Bataille opponeva l’uomo sovrano e dissipatore all’uomo asservito del lavoro e del debito –un’inversione nietzschiana della dialettica Signore-Servo desunta dalla Fenomenologia hegeliana versione Kojève. Beninteso, il concetto bataillano di “sovrano” non coincide affatto con la corrente nozione del diritto pubblico internazionale, come è messo in chiaro in apertura del suo libro postumo e incompiuto La sovranità, piuttosto le si contrappone.  L’ideologia del debito (in simmetria “servile” alla dépense sovrana) accede oggi a un uso pratico, quando la governance post-sovrana si costruisce intorno alla gestione del debito pubblico, manipolandolo per instaurare un regime di sfruttamento biopolitico neoliberista, la Big Society. Ciò si articola sui due piani complementari dello smantellamento delle politiche sociali keynesiane e della compressione dei salari e dei trasferimenti, per l’aspetto economico, della colpevolizzazione penitenziale dei sudditi-soggetti ai sacrifici, per quello ideologico. Si attenua l’obbligo di obbedienza integrale al sovrano (la  teologia monoteista secolarizzata fra Hobbes e Schmitt ),  ma l’effettualità del debito e l’auspicata austerità consensuale ne ripropongono la radice materiale, da lungo obliata nella sublimazione giuridico-costituzionale.
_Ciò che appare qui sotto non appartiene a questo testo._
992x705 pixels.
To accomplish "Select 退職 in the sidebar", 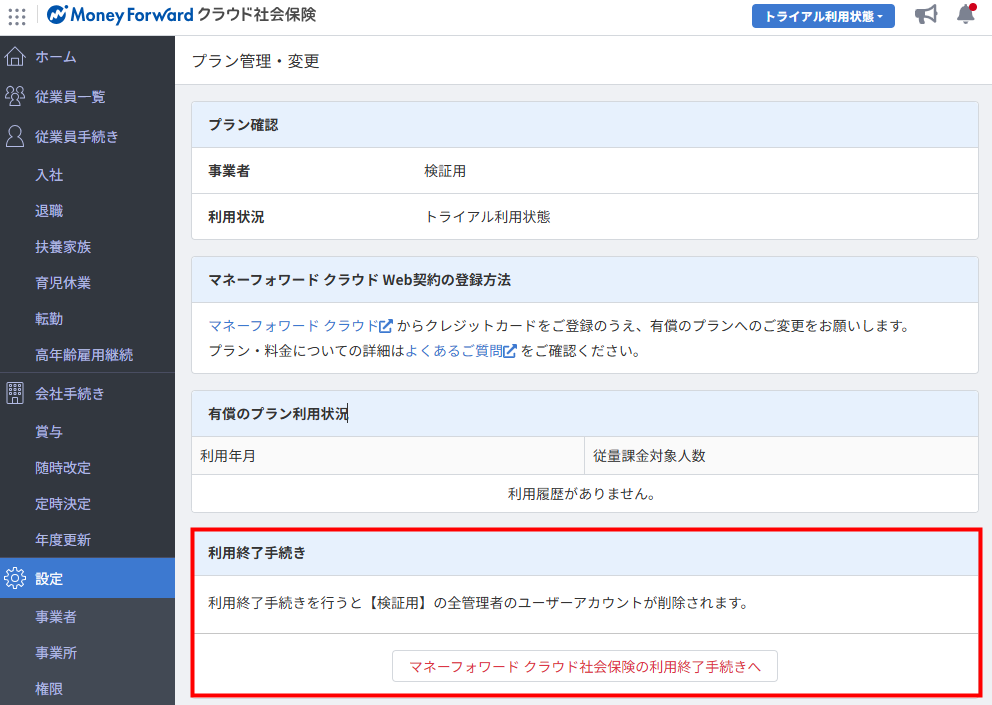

Si doveva obbedienza al sovrano così come si doveva restituire il debito al creditore, sotto minaccia di sanzioni corporali. Oggi si è vincolati di nuovo direttamente al debito (privato con le banche e sotto forma di quota del debito nazionale), dal momento che il potere finanziario e la governance che lo esprime hanno sostituito la sovranità nazionale e (in via tendenziale) il suo monopolio della violenza e della produzione giuridica.
Si è parlato in alcuni casi di dittatura commissaria (Balibar), ma forse è ancor più pregnante osservare che tali interventi non hanno più neppure un carattere di sospensione del diritto, configurano anzi una cascata di “eccezioni” più che uno “stato d’eccezione” nel senso schmittiano .  Il governo tecnico surroga sistemicamente con l’oggettività del mercato l’universalità del diritto, comincia ad aggiustare la forma costituzionale alla costituzione materiale neoliberista e al comando sovranazionale. Il caso greco è drammaticamente esemplare nella violazione delle abitudini di formale non interferenza internazionale e di ossequio alle espressioni della volontà popolare. A questo punto le contro-condotte prima ipotizzate per invertire l’impazzimento dell’autofinalità inerente alla prâxis umana entrano in risonanza con i dilemmi posti dalla crisi e dagli effetti recessivi e spoliatori dell’austerità raccomandata come sua cura. La negoziazione dei rapporti di forza e degli stessi assetti costituzionali si fa allora problema tanto teorico quanto politico.